-- Exercise description --
Lay out the part of the data that opens with the line containing "1500x756 pixels. Task: Switch to the 黑白名单 tab" and closes with the line containing "Action: pyautogui.click(x=370, y=141)" as a numbered list, omitting any blank lines.

(Recorded data)
────────────────
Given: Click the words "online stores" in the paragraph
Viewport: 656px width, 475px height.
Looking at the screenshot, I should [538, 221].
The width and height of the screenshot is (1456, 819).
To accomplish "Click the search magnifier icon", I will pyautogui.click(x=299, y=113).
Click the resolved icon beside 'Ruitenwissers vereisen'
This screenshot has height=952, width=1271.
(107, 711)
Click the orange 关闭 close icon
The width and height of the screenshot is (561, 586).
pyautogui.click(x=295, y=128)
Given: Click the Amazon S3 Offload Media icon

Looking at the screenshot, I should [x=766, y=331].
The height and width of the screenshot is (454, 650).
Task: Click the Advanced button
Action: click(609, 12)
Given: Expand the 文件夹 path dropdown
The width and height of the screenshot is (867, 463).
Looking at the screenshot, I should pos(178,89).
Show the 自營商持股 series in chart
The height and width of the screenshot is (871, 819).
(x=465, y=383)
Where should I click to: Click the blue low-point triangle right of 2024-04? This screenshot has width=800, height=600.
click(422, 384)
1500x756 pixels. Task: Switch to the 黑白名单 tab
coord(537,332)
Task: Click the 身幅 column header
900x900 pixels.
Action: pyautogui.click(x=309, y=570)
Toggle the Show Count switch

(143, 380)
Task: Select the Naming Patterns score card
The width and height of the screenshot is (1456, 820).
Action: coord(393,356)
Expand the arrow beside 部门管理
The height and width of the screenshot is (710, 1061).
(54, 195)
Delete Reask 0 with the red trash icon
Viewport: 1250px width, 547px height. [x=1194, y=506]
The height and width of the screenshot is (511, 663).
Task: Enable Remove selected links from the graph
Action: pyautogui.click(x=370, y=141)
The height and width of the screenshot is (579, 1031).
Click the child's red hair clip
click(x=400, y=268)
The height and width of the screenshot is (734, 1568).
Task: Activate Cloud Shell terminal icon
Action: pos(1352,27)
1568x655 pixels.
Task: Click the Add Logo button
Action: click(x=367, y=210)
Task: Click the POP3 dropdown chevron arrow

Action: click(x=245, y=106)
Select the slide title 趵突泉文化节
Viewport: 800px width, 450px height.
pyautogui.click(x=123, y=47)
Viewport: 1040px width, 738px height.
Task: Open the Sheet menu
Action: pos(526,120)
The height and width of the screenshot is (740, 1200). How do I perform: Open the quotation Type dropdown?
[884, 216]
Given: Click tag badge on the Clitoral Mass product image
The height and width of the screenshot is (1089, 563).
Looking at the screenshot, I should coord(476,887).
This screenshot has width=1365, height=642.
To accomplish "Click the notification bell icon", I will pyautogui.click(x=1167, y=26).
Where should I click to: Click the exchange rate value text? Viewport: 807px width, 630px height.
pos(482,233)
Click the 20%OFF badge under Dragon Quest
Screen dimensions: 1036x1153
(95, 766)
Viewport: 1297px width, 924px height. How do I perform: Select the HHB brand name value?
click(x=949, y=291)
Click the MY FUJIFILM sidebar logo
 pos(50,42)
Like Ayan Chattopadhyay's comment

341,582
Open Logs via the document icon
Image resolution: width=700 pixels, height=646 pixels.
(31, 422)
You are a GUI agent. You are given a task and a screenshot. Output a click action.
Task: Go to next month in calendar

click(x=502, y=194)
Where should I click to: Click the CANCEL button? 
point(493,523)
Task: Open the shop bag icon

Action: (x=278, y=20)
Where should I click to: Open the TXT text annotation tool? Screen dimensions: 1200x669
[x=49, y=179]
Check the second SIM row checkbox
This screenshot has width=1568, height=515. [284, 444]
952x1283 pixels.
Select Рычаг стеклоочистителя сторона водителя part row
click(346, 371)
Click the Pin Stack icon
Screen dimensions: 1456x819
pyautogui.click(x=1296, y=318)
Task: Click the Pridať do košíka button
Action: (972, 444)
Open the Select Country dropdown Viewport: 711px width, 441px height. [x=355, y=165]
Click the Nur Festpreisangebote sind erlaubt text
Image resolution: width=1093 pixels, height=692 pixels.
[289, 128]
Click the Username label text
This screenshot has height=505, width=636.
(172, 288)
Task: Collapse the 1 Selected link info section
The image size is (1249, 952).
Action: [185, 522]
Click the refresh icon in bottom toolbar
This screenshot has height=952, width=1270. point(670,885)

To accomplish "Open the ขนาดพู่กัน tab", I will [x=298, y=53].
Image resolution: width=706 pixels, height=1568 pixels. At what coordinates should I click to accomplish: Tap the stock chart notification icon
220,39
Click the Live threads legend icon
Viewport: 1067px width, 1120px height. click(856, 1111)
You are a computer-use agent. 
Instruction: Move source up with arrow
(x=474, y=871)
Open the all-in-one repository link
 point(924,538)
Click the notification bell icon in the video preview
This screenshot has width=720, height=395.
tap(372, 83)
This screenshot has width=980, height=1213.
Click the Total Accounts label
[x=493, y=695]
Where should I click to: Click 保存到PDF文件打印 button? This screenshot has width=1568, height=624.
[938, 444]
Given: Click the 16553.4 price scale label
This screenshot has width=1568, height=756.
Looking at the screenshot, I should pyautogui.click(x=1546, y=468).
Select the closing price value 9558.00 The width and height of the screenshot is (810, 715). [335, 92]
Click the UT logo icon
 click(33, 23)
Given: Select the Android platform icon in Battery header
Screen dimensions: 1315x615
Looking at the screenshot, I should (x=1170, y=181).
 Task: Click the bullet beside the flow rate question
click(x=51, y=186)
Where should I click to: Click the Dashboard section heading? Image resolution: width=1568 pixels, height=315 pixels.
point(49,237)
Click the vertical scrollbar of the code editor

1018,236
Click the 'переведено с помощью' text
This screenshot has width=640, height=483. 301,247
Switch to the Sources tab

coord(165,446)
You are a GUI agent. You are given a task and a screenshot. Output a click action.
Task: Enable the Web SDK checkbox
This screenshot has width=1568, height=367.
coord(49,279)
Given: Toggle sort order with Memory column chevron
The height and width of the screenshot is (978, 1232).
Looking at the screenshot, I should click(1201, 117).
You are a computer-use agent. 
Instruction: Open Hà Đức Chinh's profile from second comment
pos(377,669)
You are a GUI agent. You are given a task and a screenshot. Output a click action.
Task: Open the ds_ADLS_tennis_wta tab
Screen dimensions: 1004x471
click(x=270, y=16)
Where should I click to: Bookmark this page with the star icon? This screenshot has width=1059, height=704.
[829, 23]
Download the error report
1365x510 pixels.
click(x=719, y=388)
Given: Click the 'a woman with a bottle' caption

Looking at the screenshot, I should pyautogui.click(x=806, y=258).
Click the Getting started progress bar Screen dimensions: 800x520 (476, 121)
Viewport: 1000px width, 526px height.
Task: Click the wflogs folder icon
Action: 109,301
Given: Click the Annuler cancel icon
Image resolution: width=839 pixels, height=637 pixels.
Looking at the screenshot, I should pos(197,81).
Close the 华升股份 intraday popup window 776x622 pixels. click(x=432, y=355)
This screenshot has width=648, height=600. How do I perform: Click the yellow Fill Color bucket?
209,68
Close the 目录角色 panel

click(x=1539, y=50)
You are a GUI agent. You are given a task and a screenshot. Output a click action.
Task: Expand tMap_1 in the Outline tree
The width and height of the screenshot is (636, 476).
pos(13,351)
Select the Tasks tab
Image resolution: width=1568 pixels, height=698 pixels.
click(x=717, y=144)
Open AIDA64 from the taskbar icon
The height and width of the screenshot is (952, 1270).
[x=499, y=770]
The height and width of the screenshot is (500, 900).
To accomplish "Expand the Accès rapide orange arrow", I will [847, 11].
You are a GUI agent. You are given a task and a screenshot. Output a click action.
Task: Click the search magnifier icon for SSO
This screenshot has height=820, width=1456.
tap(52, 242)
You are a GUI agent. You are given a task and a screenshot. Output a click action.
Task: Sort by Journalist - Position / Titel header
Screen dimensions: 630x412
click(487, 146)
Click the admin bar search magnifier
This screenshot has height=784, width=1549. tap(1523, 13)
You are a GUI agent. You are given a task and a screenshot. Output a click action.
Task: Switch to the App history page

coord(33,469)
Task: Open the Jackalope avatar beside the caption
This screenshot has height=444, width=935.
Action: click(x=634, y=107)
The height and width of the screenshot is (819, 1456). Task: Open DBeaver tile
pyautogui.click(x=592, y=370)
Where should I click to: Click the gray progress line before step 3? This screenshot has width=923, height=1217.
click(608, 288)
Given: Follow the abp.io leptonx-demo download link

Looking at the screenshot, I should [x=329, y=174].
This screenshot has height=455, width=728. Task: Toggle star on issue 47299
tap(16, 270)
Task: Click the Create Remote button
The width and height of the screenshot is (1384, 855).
────────────────
-- The response --
1. 1500x756 pixels. Task: Switch to the 黑白名单 tab
2. coord(537,332)
3. Task: Click the 身幅 column header
4. 900x900 pixels.
5. Action: pyautogui.click(x=309, y=570)
6. Toggle the Show Count switch
7. (143, 380)
8. Task: Select the Naming Patterns score card
9. The width and height of the screenshot is (1456, 820).
10. Action: coord(393,356)
11. Expand the arrow beside 部门管理
12. The height and width of the screenshot is (710, 1061).
13. (54, 195)
14. Delete Reask 0 with the red trash icon
15. Viewport: 1250px width, 547px height. [x=1194, y=506]
16. The height and width of the screenshot is (511, 663).
17. Task: Enable Remove selected links from the graph
18. Action: pyautogui.click(x=370, y=141)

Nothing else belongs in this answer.